Edda Fields' dissertation on Rice Farmers in the Rio Nunez Region works out the history and chronology for the migration of various ethnic groups and the development of wet rice cultivation in the mangrove swamps of coastal Guinea, during a period from roughly 2000 BCE to 1880 CE. Edda uses all available sources of evidence, but in this case, much of the evidence turns out to be linguistic. As she writes, "[i]n coastal Guinea, ... [t]here is no viable method for dating oral narratives .. [a]nd ... there is no other historical data that pre-dates the 15th century Portuguese accounts." She also faced current "absence of direct carbon, pollen, climate change and archeological evidence for the early history of the Rio Nunez region." As one method to find historical patterns, she examines the vocabulary associated with the material culture of rice farming, looking to see which languages borrowed terms from which other languages, as evidence about the sources of various innovations. In order to assign dates, classical glottochronology (based to a large extent on word lists she gathered herself in the field) was her main tool. Are the resulting estimated dates exact? Certainly not. Are the estimates worth having? Absolutely.

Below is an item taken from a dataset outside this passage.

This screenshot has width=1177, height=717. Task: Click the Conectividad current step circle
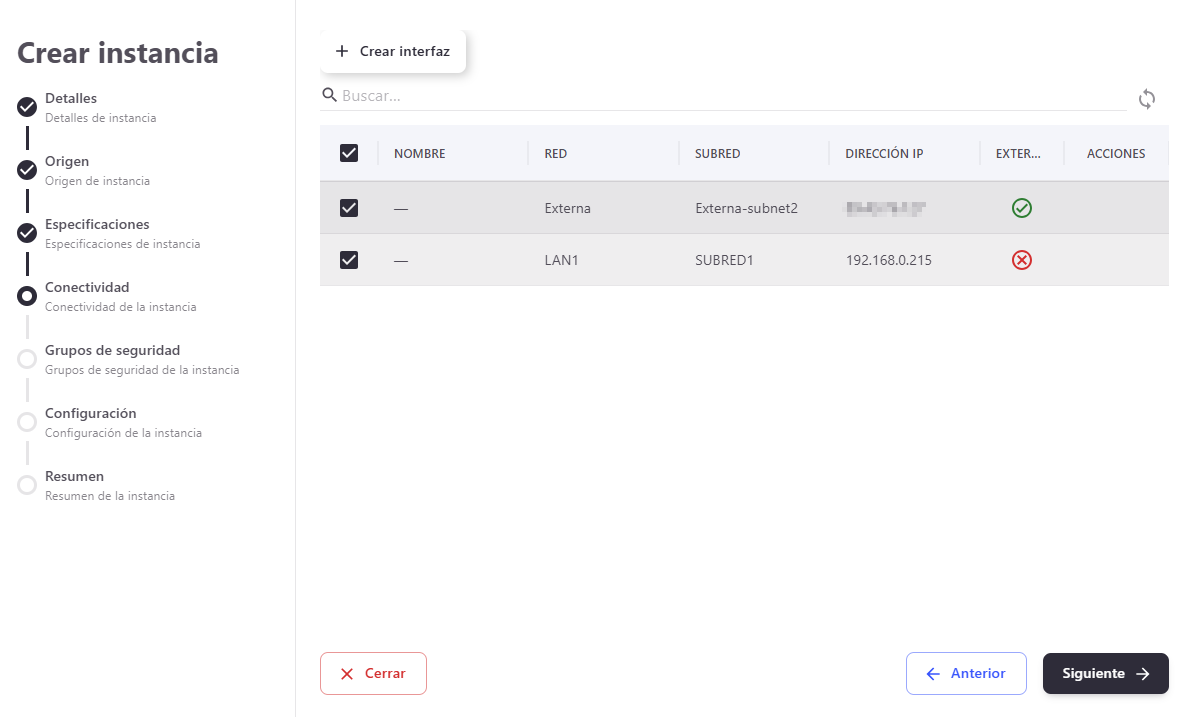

I think this is terrific work, and would argue that its application of lexicostatistics and glottochronology is entirely appropriate, given the usual caveats about interpretation of the results (which Edda is careful to express).
I should also mention that this work has a vital connection to American history, because of the key role of West African slaves in adapting their wet rice farming methods to the plantations of coastal Carolina in the late 17th century. These were the first commercially successful plantations on the North American mainland, and played a significant role in the early economic development of the British colonies here.